Cracovia, ciudad distinguida con el título de Capital Cultural de Europa, y que cuenta en la actualidad con casi un millón de habitantes, es la ciudad polaca más visitada por el turista, y su centro fue declarado por la UNESCO Patrimonio Cultural de la Humanidad en 1978. La Plaza del Mercado es la mayor plaza medieval de Europa. En su parte central se alza el edificio de Sukiennice, antigua lonja de paños, con arcadas, ornamentada con mascarones y rematada con un ático renacentista, cuya historia se remonta a los siglos XII-XIII. Cerca de aquí, se halla la iglesia gótica de Santa María, con un altar mayor medieval único en su género, obra del genial maestro de Nuremberg Wit Sztwosz. Sobre la plaza domina la Torre del Ayuntamiento, cuyos sótanos esconden las antiguas salas de tortura, perfectamente conservadas.
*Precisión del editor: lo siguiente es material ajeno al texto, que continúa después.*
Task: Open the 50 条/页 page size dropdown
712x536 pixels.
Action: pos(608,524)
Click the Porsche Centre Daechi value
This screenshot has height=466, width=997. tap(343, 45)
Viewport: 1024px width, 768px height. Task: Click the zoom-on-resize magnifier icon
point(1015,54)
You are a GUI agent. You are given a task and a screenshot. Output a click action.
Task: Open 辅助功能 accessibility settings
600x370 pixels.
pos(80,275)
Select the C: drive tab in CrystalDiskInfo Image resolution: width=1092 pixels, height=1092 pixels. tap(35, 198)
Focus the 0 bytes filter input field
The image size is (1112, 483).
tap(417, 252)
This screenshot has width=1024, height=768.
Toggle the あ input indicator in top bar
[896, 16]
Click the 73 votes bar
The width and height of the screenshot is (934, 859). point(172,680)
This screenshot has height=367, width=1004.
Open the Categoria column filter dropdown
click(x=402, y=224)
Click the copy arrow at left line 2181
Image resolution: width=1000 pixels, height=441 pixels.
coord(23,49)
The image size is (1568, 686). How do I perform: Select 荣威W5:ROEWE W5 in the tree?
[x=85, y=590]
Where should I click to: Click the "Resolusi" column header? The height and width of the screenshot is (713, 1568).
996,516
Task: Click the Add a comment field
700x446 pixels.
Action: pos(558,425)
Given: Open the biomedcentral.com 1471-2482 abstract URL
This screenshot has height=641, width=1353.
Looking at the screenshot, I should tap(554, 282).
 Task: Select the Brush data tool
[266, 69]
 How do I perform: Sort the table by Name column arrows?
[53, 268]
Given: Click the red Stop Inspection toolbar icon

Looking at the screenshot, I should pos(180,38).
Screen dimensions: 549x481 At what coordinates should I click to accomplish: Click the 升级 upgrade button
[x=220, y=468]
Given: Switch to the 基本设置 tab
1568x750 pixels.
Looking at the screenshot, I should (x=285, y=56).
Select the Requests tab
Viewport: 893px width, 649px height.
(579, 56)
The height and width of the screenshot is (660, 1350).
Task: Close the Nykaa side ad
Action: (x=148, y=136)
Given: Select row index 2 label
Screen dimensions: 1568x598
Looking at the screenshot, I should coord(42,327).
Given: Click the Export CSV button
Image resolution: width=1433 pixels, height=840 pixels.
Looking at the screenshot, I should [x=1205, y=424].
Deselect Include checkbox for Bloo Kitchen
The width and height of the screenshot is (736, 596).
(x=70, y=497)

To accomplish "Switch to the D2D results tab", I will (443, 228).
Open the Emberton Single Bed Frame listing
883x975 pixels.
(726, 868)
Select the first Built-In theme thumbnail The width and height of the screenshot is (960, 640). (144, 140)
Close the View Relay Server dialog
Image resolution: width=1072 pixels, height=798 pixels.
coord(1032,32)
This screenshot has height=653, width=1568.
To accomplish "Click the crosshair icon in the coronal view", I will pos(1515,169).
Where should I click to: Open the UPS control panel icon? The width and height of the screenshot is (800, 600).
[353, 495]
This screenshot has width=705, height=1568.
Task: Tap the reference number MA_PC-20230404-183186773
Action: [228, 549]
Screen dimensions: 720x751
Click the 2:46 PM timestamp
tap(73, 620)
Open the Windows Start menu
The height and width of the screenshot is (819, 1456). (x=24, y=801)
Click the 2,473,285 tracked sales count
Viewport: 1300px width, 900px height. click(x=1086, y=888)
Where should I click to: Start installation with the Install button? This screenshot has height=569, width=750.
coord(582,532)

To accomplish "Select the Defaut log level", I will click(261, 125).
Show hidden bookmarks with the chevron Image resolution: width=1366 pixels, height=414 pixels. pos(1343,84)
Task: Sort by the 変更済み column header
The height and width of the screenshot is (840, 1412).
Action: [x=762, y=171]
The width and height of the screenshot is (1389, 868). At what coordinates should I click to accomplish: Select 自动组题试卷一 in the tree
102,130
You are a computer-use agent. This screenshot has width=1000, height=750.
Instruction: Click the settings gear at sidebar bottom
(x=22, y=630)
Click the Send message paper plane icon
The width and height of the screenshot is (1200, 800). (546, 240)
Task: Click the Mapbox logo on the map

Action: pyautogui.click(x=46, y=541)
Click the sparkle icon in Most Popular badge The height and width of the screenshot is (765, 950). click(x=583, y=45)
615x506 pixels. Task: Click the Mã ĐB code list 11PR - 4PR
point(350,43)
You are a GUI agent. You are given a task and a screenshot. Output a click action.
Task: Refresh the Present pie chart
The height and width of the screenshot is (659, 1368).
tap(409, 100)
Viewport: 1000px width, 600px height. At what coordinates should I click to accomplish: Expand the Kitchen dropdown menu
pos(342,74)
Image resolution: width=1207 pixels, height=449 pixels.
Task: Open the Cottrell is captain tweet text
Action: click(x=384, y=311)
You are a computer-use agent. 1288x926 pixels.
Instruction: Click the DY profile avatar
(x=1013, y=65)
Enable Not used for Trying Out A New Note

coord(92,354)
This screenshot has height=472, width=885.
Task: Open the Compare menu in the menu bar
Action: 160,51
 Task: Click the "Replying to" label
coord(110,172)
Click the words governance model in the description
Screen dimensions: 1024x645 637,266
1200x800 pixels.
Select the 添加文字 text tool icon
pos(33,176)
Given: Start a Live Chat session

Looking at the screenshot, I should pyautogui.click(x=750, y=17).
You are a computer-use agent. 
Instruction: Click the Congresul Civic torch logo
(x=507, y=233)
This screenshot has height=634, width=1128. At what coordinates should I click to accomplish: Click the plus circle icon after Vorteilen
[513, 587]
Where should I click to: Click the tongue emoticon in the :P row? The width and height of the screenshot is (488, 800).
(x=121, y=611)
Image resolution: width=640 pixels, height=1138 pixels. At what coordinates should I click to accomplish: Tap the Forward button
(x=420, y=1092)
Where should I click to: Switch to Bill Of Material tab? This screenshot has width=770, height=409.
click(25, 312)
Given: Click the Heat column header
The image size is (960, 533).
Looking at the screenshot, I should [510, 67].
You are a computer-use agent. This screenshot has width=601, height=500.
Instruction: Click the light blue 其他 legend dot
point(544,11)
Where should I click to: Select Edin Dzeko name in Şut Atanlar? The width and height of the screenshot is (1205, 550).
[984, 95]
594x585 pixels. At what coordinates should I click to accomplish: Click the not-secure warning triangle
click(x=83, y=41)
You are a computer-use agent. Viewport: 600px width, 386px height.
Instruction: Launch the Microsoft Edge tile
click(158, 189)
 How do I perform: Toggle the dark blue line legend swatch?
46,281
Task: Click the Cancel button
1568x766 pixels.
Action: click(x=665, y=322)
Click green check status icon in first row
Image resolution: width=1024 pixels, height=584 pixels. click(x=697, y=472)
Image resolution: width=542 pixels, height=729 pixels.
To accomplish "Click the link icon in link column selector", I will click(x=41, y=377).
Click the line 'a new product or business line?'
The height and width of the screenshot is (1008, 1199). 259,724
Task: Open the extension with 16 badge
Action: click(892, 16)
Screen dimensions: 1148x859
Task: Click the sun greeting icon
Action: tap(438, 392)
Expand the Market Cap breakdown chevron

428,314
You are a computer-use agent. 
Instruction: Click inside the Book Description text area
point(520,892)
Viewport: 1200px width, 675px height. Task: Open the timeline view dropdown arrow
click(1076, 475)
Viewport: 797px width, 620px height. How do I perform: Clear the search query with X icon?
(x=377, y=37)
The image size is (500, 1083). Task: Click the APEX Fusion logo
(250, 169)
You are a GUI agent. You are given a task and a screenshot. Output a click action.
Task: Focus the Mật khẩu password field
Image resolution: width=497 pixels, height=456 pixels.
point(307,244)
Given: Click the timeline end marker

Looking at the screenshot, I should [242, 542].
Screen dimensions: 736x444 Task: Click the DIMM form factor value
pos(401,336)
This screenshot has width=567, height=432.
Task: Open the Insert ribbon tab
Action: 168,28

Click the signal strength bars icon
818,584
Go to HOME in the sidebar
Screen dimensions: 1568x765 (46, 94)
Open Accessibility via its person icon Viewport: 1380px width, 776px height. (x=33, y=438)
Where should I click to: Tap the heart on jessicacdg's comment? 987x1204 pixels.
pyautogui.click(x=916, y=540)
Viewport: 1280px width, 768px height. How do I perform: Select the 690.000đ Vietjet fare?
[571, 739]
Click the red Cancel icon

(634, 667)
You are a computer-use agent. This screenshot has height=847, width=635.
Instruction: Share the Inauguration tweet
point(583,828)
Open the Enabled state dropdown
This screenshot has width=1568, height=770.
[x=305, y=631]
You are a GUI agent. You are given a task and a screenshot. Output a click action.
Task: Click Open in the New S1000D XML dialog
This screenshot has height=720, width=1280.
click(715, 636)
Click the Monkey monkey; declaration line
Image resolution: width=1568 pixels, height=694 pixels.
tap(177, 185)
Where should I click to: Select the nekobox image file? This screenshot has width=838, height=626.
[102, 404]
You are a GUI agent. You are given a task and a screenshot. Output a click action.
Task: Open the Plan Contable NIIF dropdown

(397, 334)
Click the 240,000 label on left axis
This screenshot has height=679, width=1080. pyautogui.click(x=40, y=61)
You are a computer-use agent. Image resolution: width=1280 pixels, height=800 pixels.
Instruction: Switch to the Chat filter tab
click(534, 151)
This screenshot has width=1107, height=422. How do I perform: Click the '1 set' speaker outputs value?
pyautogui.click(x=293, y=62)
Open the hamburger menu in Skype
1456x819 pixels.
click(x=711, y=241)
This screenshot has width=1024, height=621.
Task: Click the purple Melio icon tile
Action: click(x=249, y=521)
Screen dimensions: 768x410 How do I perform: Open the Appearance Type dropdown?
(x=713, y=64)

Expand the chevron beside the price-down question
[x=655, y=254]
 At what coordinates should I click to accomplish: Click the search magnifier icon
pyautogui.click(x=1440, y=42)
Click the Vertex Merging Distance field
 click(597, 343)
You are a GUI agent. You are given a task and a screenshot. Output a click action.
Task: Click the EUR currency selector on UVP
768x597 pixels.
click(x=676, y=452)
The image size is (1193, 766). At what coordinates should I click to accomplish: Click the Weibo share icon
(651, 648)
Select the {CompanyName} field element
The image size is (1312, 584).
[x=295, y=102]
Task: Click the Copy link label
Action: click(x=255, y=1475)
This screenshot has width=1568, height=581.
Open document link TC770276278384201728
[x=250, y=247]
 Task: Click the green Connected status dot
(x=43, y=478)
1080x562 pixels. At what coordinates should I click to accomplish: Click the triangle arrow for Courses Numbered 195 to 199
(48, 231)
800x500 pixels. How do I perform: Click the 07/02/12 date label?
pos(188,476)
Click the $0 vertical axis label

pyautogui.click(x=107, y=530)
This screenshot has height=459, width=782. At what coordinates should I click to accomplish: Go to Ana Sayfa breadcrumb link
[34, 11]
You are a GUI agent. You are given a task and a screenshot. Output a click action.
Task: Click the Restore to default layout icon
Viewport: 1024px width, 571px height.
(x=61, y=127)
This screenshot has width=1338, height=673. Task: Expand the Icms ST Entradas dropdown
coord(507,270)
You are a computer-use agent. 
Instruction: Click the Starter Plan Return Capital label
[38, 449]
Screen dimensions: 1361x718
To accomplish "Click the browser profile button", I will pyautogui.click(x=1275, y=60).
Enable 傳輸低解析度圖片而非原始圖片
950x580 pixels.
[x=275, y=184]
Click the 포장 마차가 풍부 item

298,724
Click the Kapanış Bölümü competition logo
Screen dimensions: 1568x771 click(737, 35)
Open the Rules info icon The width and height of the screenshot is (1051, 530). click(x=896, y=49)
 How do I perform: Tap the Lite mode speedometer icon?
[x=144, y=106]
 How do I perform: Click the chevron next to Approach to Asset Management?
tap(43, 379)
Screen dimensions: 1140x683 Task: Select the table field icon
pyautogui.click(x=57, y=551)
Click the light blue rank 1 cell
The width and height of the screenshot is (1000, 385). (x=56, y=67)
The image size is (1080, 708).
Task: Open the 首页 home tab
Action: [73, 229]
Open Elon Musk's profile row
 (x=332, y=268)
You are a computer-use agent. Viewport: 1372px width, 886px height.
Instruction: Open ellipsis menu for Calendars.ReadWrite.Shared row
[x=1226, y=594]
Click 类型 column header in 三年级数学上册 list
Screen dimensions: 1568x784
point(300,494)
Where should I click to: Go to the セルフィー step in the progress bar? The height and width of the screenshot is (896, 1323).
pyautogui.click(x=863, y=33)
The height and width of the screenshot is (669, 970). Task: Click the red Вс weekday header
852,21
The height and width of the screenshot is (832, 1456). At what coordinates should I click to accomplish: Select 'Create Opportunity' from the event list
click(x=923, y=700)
Como Varsovia, Cracovia tiene su Vía Real, que comienza en la plaza de Matejko, sigue por la Barbacana gótica y la Puerta de San Florián, así como por la hermosa calle del mismo nombre, las fachadas y áticos renacentistas de las casas de la Plaza del Mercado, la ornamentación clasicista y barroca de la calle Grodzka, con la iglesia de San Pedro y San Pablo, para al final llegar, a través de la calle medieval de Kanonicza, hasta la Colina de Wawel, antigua residencia de los reyes polacos. La historia de esta imponente construcción se remonta al año 1000. Todo el que visite Cracovia debe ver los pórticos renacentistas del Castillo y los bellísimos aposentos regios ornamentados con tapices flamencos, obra de los grandes maestros del renacimiento. De una belleza particular es la Sala de los Diputados, con la original decoración del techo, cuyos artesones de madera presentan tallas de cabezas humanas policromadas.

Contigua al castillo se halla la catedral de Wawel, que constituye, no sólo un espléndido monumento, sino también una iglesia abierta al culto, así como un verdadero panteón nacional, en el que se encuentran los sepulcros de muchos reyes, héroes nacionales y de los grandes vates de la época del romanticismo. En la catedral merece una especial atención la capilla de Segismundo, de estilo renacentista

Kazimierz, hasta 1939, fue en gran medida un barrio habitado por los judíos de Cracovia. Aquí está la famosa Sinagoga Remuh, al igual que la Sinagoga Vieja, la construcción judía más antigua de Polonia, convertida hoy en museo. También se alza aquí el Tempel y la sinagoga Poper. En los meses de junio y julio, se celebra todos los años el Festival de la Cultura Judía, que atrae a una gran multitud de visitantes y participantes de todo el mundo. En el laberinto de angostas callejuelas del barrio cracoviano de Kazimierz puede trasladarse uno al mundo de la cultura fascinante y diferente que existía aquí.